Текст обрывался на середине предложения.
Где причина, где следствие? Текст был намеренно оборван, чтобы не длить уже понятое объяснение, или я сумел понять всё, что нужно, из случайно оборванного текста?
Бумага появилась в ящике, потому что мне оказалась нужна подсказка, или я понял, как следует поступить, потому что в тумбочке нашёлся нужный текст?
Одно я знал точно: бумага и текст — не из этой эмуляции. Как и я сам. И голос Иры, подсказавший мне, где я спрятал подсказку. Если спрятал.
Такое невозможно проверить. Находишь в неожиданном месте неожиданную вещь и не можешь вспомнить, сам ли положил её туда, хотя и уверен, что не клал. Человек часто вспоминает то, чего никогда не переживал, но знал по рассказам очевидцев. И часто забывает то, чему был свидетелем.
— Ты идёшь или передумал? — нетерпеливо спросила Ира из прихожей.
У Лёвы, похоже, ничего не менялось в жизнях. Он был таким, каким я его помнил: немного обросшим, немного небритым, насколько это позволяли приличия и преподавательский статус — философ, дескать, может и даже должен выделяться некоторой отстранённостью, выбрать имидж, не нарушающий (во всяком случае, явно) порядков советского общежития, но показывающий, что это личность немного не от мира сего.
— Хорошо, что вы пришли. У меня новость, — объявил он, когда мы сели на свои обычные места (я не ошибся — уселся на табурет возле стены, и Лёва не окинул меня удивлённым взглядом).
Я не удержался и сказал:
— Горбачёва избрали, наконец?
— Откуда ты знаешь? — с подозрением поинтересовался Лёва.
— Дедукция, — пробормотал я. — Ты говорил, что его вот-вот выберут.
— Действительно, — погрустнел Лёва. — В общем, мне звонил Ариф… ты его не знаешь… из «Бакрабочего», он отправил в набор экстренное сообщение о пленуме, так что утром это будет в газете. И по телевизору утром скажут. Молодой, энергичный… Я так и знал, что его выберут. Это здорово!

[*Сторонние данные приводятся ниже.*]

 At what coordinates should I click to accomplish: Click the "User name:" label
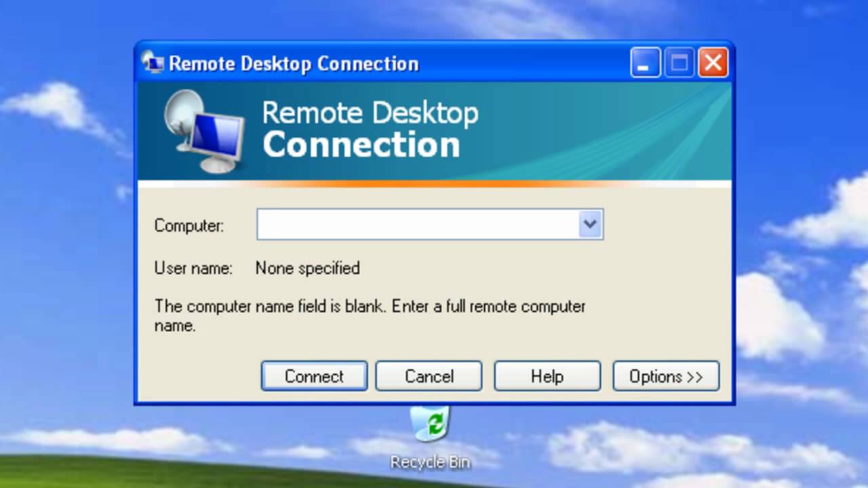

В прежней жизни, о которой Лёва не помнил, ему пришлось уйти с кафедры, поскольку ортодоксальный курс диамата не вписывался в новые, никому, впрочем, не понятные планы. В девяносто первом, через год после нашего с Ирой и Женечкой отъезда в Израиль, Лёва перебрался в Штаты — политический беженец, надо же… Обосновавшись в Нью-Йорке, он объявил себя профессором психологии и начал раздавать советы (платные, естественно) неудачникам в семейной жизни. В той самой, которую сам так и не сумел создать. Не следовало бы Лёве радоваться приходу к власти «молодого и энергичного». Впрочем, здесь и сейчас жизнь могла пойти по иной колее, и я был бы последним, кто решился предсказать Лёве его судьбу.
— Ну и хорошо, — сказал я рассеянно. — Я не о том хотел с тобой поговорить.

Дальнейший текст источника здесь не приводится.